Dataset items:
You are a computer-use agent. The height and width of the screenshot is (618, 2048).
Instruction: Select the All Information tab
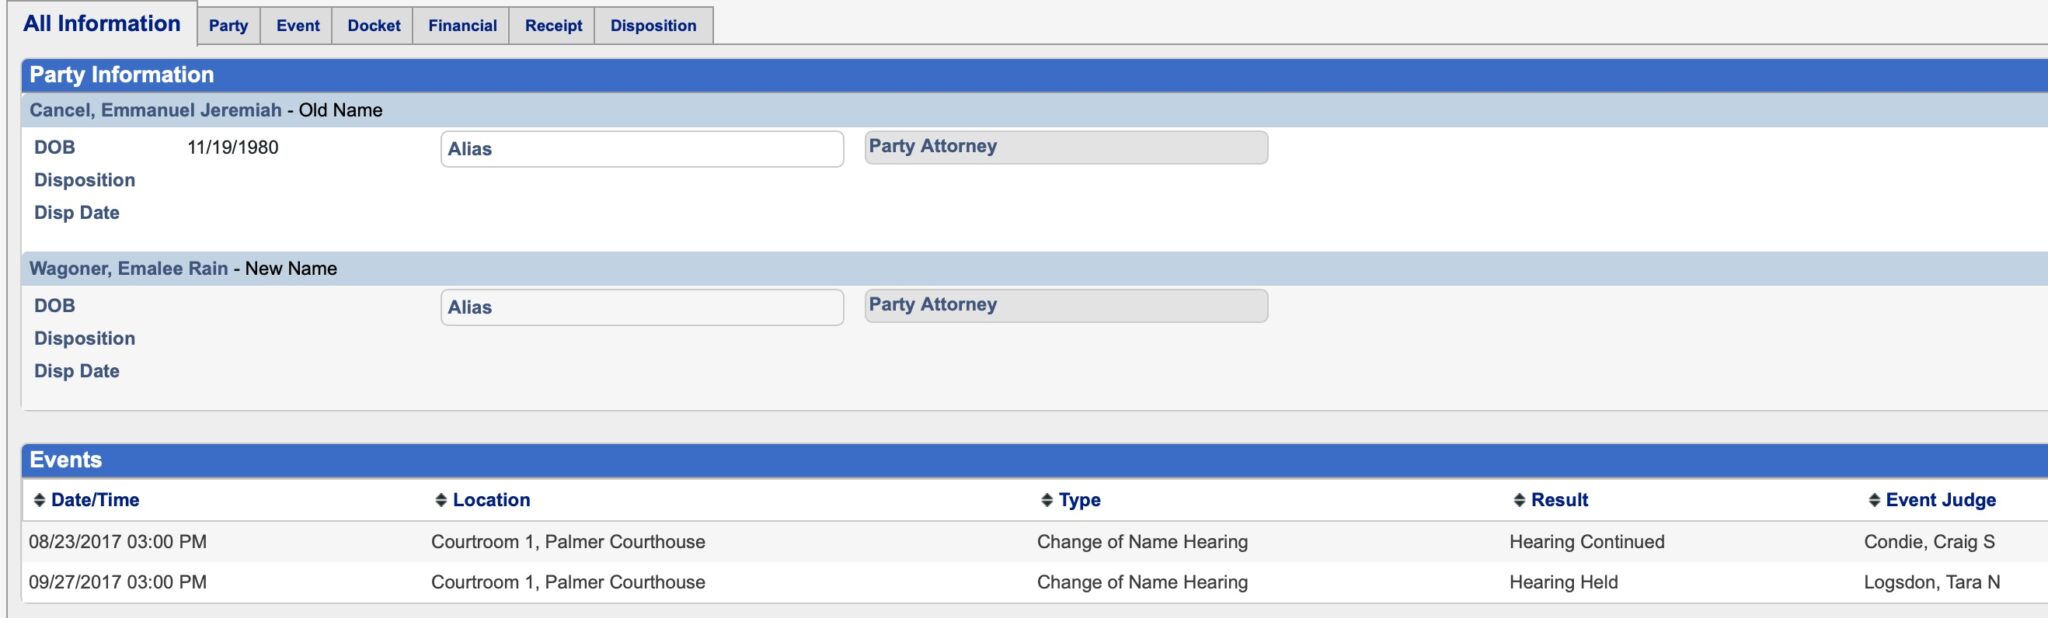[x=102, y=24]
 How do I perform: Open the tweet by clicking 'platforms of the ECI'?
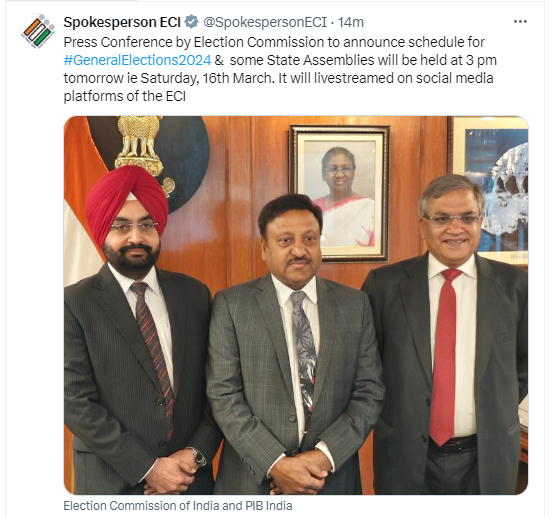pos(124,96)
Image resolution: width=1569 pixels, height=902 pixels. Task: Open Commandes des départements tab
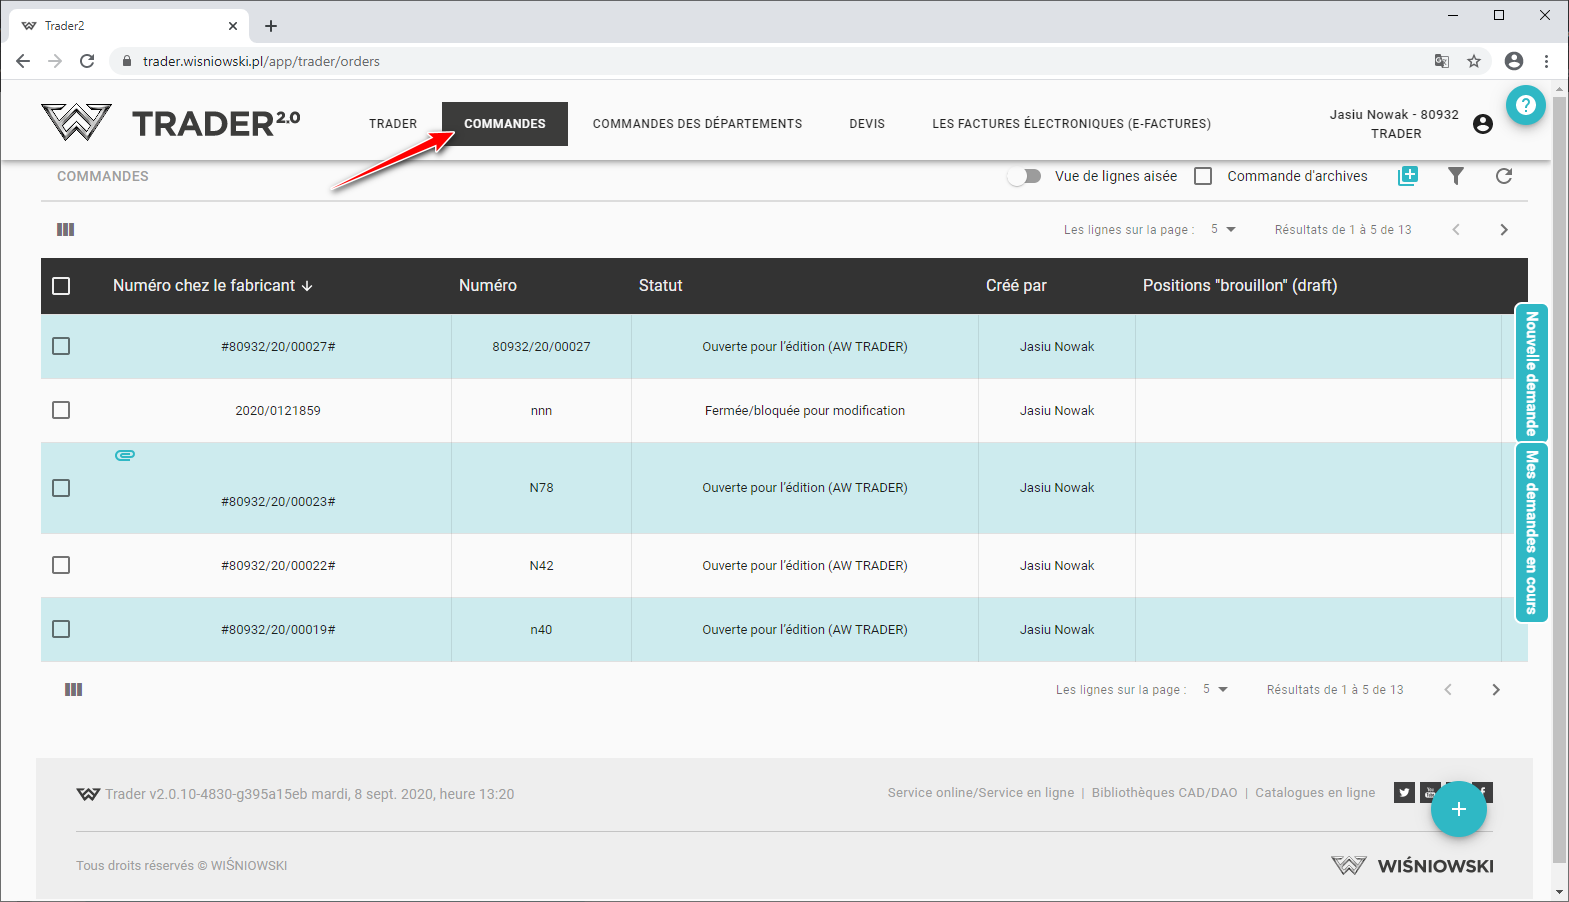coord(697,124)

=== Your objective ===
Starting with the line that contains "Instruction: Select the All Information tab", print every remaining line of the records above, exactly as it stands. Do not print the pictures.

=== Expected answer ===
Instruction: Select the All Information tab
[x=102, y=24]
 How do I perform: Open the tweet by clicking 'platforms of the ECI'?
pos(124,96)
Image resolution: width=1569 pixels, height=902 pixels. Task: Open Commandes des départements tab
coord(697,124)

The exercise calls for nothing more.